Olivia Rodrigo Channels The Cure on Her New LP
Olivia Rodrigo has released her new blockbuster album, you seem pretty sad for a girl so in love, and on it, she leans into the sounds of emo rock as well as something slightly older: the music of The Cure. None of this will surprise her fans – Rodrigo invited The Cure’s lead singer and only constant member Robert Smith to join her in singing a couple of the band’s early hits at the set at the Glastonbury Festival last year, and the two have joined forces on some recent performances as well. Her single “Drop Dead” references The Cure’s 1987 song “Just Like Heaven,” and there’s even a track called “The Cure.” But the most obvious result of this cross-generational collaboration is the song “What’s Wrong With Me,” which is a duet with Robert Smith. The sound is much more 21st-century pop than 1980s new wave, but the heart-on-sleeve emoting of both singers makes the collaboration feel natural.
Leenalchi Shows There’s More to Korean Music Than K-Pop
Leenalchi is a seven-piece pansori rock band from Seoul – pansori is the traditional opera-style theater of Korea, and normally a fairly forbidding prospect for Western listeners. But Leenalchi (pronounced EE-nal-chee, the first L being silent), marries this old storytelling style to funky bass – actually two funky basses – as well as drums and keyboards to create a hybrid music that is impossibly cool and sneakily catchy. With no guitars but four singers, there is plenty of sonic room for vocal melodies that invite you to sing along (and on the song “Hihi Haha,” where the chorus is simply that phrase, you actually can). The band’s new EP is called Here Comes That Crow and the title track sees the band evoking the dance-funk sound of Talking Heads circa 1979.

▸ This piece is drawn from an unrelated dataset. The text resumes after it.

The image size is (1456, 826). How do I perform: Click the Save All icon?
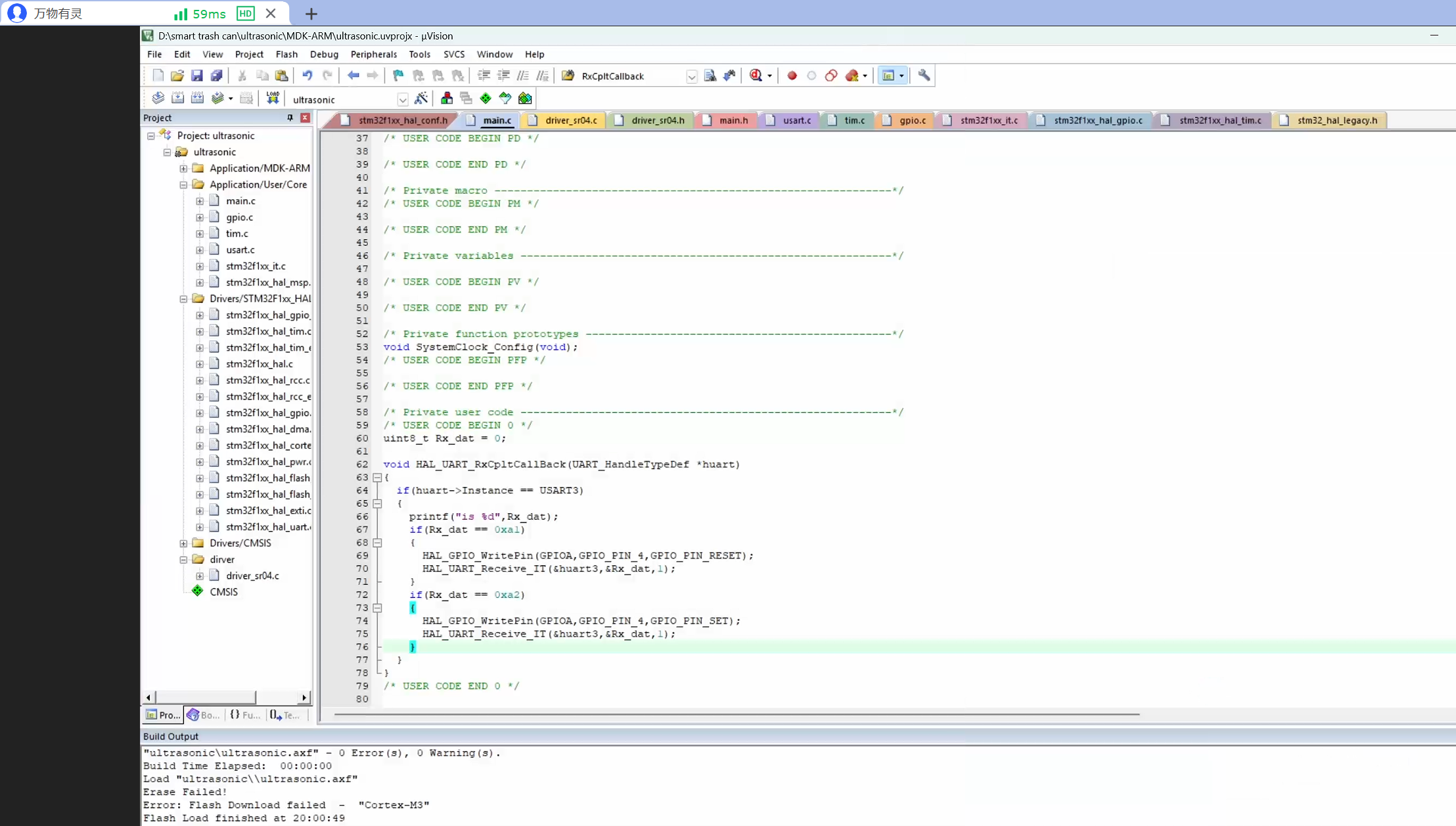pos(216,76)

Brazzmatazz Cranks Up the Pressure, and the Fun
Brazzmatazz describes itself as an 18-piece “steampunk brass band” from Belgium. Their new album, Crank Up The Pressure, is out today and is full of hard-partying, dance-ready tunes that draw on brass band sounds from New Orleans and the Balkans, with perhaps a dose of Parliament/Funkadelic or Sun Ra’s Arkestra. Vocals, when they occur, as usually just song titles rhythmically chanted; that’s the case with the album’s title track. The focus remains on the energy created and maintained by the band’s sophisticated arrangements and obvious sense of fun. And if it isn’t obvious, there’s always the animated video to drive the point home.
Mexico City’s Diles Que No Me Maten Release New LP
Diles Que No Me Maten is a rock band from Mexico City. Their name, translated as “tell them not to kill me,” comes from a 1950s Mexican short story. And today, they put out an intriguing and often subtly dynamic new album called Escrito en Agua (“written in water”). The song “Viene el viento” (“here comes the wind”) is one of several tracks that look back to the psychedelic folk of the late 60s/early 70s. It begins with Jonas Derbez’s folk-rock vocals over some gently strummed acoustic guitar; simple enough, but with eerie threads of sound weaving in and out of the background. Then, where you might expect a bridge, you get a long instrumental, full of sighing electric guitars, restrained sax, and some beautifully downtempo percussion.
Interpol Announce New LP With Two Singles
Interpol has announced that they’ll release their eighth studio album and first in four years on August 28. It’s called This Mirror Weighs a Ton, and with the announcement came the release of two singles. One is the title track, a slow song with a hint of ambient sound design about it; the other is “See Out Loud,” which is much more in the edgy, driven sound that Interpol have made their own for over two decades. Singer Paul Banks manages to create harmonies that somehow feel unresolved, and guitarist Daniel Kessler also makes a rare appearance as a vocalist at one point.